Winning a National Science Foundation (NSF) Graduate Student Research Fellowship can be life changing. This year, graduate student Leila Chihab is one of the special few to have the NSF’s support behind her graduate studies.
The $138,000 award will fund three years of Chihab’s tuition and stipend as a UC San Diego graduate student working in the laboratory of Professor Bjoern Peters, Ph.D., at La Jolla Institute for Immunology (LJI).
“I didn’t believe it at first,” says Chihab, a second-year graduate student. “Everyone is encouraged to apply for this award because it’s such a good opportunity, but you are told not to get your hopes up.”

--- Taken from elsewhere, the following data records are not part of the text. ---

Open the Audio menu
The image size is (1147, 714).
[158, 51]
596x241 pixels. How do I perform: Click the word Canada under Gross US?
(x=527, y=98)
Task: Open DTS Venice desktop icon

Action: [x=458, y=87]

Chihab is working to improve cancer immunotherapies. She analyzes patient sequencing data—the genetic makeup of their individual tumors—to predict which neoantigens (new proteins on cells) can generate epitopes (vulnerable sites) that can be recognized by the immune system as cancerous. This research is critical for designing personalized cancer treatments.
She’s also investigating what makes some T cells good at fighting cancer. A part of the secret potentially lies in a cell’s TCR. TCRs are the molecules on the outside of T cells that allow them to recognize antigens. While T cells are great at learning to target invading pathogens, they can struggle to recognize “neoantigens,” the molecular markers that separate mutated cancer cells from normal cells nearby.

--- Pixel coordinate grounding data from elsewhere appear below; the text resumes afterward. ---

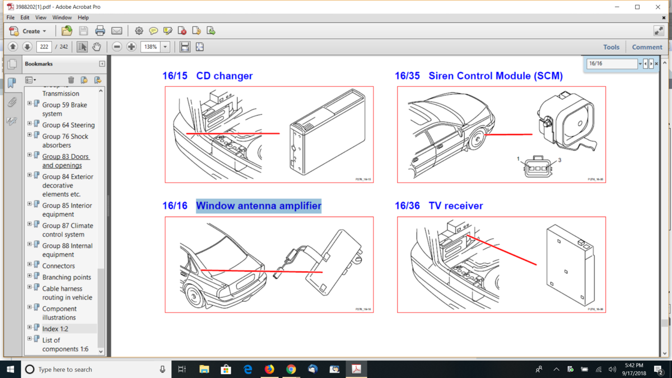Viewport: 672px width, 378px height.
Task: Expand the Connectors bookmark node
Action: [x=30, y=265]
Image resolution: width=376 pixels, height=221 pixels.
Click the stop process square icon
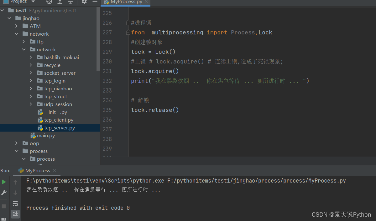4,205
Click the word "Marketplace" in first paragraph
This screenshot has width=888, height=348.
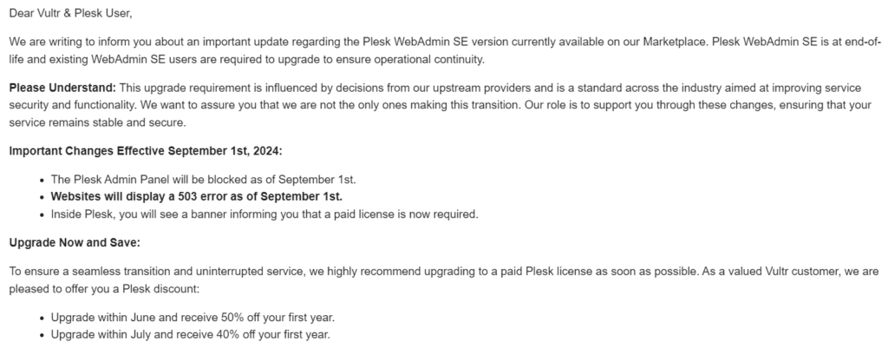(x=675, y=42)
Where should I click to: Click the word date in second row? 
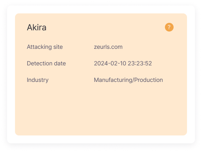60,63
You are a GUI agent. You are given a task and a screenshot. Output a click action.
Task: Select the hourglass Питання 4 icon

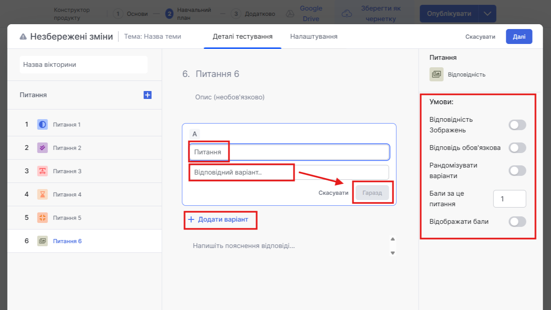42,194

Chihab is hunting for the most useful T cells by analyzing data from single-cell sequencing. “I’m interested in identifying the sequences of the TCRs that can recognize neoantigens and studying if there are patterns in these TCRs and how we can use these patterns to optimize neoantigen prediction tools,” Chihab says.
The NSF was interested in supporting Chihab’s research because of her efforts to generate and harness massive datasets for bioinformatic research. In the end, Chihab hopes to help develop machine-learning algorithms that can detect TCR patterns in reams of single-cell data.

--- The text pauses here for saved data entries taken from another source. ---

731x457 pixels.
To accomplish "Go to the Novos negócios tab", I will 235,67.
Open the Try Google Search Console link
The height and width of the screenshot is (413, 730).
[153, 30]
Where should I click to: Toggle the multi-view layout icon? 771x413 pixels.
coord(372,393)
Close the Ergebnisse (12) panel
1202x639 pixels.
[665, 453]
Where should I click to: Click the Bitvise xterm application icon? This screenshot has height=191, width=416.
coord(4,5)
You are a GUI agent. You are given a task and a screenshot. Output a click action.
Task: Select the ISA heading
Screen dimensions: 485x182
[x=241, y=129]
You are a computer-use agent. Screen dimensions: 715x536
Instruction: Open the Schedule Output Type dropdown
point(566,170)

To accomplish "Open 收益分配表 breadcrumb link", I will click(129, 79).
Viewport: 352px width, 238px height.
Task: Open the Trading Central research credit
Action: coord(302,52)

“It is not well understood which T cells are able to recognize cancer cells ,” says Chihab. “You can get data from thousands of cells in a single experiment, for example, but which cells are actually useful within the context of cancer?” This is what Leila hopes to study in her thesis.
Chihab has already spent over a year working in the Peters Lab, and she’s making progress. Along the way, Peters has encouraged her to branch out from her biochemistry background and learn more about immunology.
“Bjoern is a really great mentor. He meets you where you are at and gives you the space to learn and explore,” says Chihab. “I’m really excited to be using the NSF grant in his lab.”